Clinical Decision Support — Not a Substitute for Clinical Judgment

Individual patient factors may require deviation from these recommendations.

Known Limitations

  • Definition of refractory varies (typically NE >0.5-1 mcg/kg/min)
  • Limited RCT data for many rescue therapies
  • Mechanical support availability varies
  • Goals of care should be addressed early
  • Underlying etiology is key

Contraindicated Populations

pediatric

Applicable Regions

USEUGlobal

Global: Based on SSC 2021 + expert consensus

Version 1Next review: 2027-01-01

Frequently Asked Questions

What is the Refractory Shock Management?

The Refractory Shock Management is a emergency clinical algorithm for Critical Care. It provides a structured decision tree to guide clinical decision-making, based on Surviving Sepsis Campaign: International Guidelines for Management of Sepsis and Septic Shock 2021.
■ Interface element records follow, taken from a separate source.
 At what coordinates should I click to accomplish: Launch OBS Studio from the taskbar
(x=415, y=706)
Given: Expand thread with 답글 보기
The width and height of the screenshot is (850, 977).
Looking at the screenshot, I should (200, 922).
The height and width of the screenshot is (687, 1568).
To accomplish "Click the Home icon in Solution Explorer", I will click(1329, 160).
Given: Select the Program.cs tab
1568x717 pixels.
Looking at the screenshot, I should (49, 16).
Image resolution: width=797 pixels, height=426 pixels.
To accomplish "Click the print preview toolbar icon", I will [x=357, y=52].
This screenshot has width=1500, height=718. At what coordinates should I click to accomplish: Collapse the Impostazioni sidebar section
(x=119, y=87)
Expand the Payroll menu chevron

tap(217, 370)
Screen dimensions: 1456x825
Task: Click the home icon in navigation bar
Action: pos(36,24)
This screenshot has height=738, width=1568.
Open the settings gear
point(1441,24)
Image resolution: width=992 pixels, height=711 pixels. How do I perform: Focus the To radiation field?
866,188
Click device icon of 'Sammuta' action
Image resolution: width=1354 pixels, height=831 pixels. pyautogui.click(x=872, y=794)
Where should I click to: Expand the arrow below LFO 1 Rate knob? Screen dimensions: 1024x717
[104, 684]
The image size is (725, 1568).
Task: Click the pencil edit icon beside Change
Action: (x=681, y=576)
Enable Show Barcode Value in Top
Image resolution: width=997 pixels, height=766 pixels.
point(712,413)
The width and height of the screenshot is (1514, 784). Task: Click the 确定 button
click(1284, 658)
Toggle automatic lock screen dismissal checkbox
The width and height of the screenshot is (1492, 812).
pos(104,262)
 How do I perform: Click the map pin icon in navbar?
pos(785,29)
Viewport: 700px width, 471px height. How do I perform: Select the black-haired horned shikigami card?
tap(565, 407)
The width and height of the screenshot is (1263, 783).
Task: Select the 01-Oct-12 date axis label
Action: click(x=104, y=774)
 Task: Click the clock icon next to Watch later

What guideline is the Refractory Shock Management based on?

This algorithm is based on Surviving Sepsis Campaign: International Guidelines for Management of Sepsis and Septic Shock 2021 (DOI: 10.1007/s00134-021-06506-y).

What are the limitations of the Refractory Shock Management?

Known limitations include: Definition of refractory varies (typically NE >0.5-1 mcg/kg/min); Limited RCT data for many rescue therapies; Mechanical support availability varies; Goals of care should be addressed early; Underlying etiology is key. Individual patient factors may require deviation from these recommendations.